=== RECORDS FOR THIS EXERCISE ===

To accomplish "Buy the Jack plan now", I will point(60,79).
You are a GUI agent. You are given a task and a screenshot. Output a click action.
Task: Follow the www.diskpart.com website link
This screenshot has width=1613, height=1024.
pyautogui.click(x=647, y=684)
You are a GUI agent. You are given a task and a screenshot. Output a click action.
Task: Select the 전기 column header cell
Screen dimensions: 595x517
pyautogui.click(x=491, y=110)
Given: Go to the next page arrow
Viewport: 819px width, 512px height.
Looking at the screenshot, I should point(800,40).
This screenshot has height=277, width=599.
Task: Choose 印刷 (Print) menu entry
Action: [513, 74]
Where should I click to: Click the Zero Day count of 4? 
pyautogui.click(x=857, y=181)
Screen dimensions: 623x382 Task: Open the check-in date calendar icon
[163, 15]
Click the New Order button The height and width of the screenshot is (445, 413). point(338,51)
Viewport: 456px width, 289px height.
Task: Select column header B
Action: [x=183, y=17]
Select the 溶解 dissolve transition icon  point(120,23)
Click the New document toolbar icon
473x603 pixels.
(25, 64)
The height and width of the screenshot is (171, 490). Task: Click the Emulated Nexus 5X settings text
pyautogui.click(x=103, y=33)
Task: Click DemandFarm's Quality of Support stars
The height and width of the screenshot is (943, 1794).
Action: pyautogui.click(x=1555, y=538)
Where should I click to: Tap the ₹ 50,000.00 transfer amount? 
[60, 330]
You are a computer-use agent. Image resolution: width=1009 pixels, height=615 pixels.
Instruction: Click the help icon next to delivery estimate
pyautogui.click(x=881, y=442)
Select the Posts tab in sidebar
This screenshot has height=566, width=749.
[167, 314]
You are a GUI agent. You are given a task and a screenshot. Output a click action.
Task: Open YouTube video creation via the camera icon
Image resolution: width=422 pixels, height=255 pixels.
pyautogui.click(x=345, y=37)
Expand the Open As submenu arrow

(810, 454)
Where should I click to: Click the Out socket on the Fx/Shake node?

===

Please reproduce every record shown above, exactly as written.

◆ TASK RESULT:
To accomplish "Buy the Jack plan now", I will point(60,79).
You are a GUI agent. You are given a task and a screenshot. Output a click action.
Task: Follow the www.diskpart.com website link
This screenshot has width=1613, height=1024.
pyautogui.click(x=647, y=684)
You are a GUI agent. You are given a task and a screenshot. Output a click action.
Task: Select the 전기 column header cell
Screen dimensions: 595x517
pyautogui.click(x=491, y=110)
Given: Go to the next page arrow
Viewport: 819px width, 512px height.
Looking at the screenshot, I should point(800,40).
This screenshot has height=277, width=599.
Task: Choose 印刷 (Print) menu entry
Action: [513, 74]
Where should I click to: Click the Zero Day count of 4? 
pyautogui.click(x=857, y=181)
Screen dimensions: 623x382 Task: Open the check-in date calendar icon
[163, 15]
Click the New Order button The height and width of the screenshot is (445, 413). point(338,51)
Viewport: 456px width, 289px height.
Task: Select column header B
Action: [x=183, y=17]
Select the 溶解 dissolve transition icon  point(120,23)
Click the New document toolbar icon
473x603 pixels.
(25, 64)
The height and width of the screenshot is (171, 490). Task: Click the Emulated Nexus 5X settings text
pyautogui.click(x=103, y=33)
Task: Click DemandFarm's Quality of Support stars
The height and width of the screenshot is (943, 1794).
Action: pyautogui.click(x=1555, y=538)
Where should I click to: Tap the ₹ 50,000.00 transfer amount? 
[60, 330]
You are a computer-use agent. Image resolution: width=1009 pixels, height=615 pixels.
Instruction: Click the help icon next to delivery estimate
pyautogui.click(x=881, y=442)
Select the Posts tab in sidebar
This screenshot has height=566, width=749.
[167, 314]
You are a GUI agent. You are given a task and a screenshot. Output a click action.
Task: Open YouTube video creation via the camera icon
Image resolution: width=422 pixels, height=255 pixels.
pyautogui.click(x=345, y=37)
Expand the Open As submenu arrow

(810, 454)
Where should I click to: Click the Out socket on the Fx/Shake node?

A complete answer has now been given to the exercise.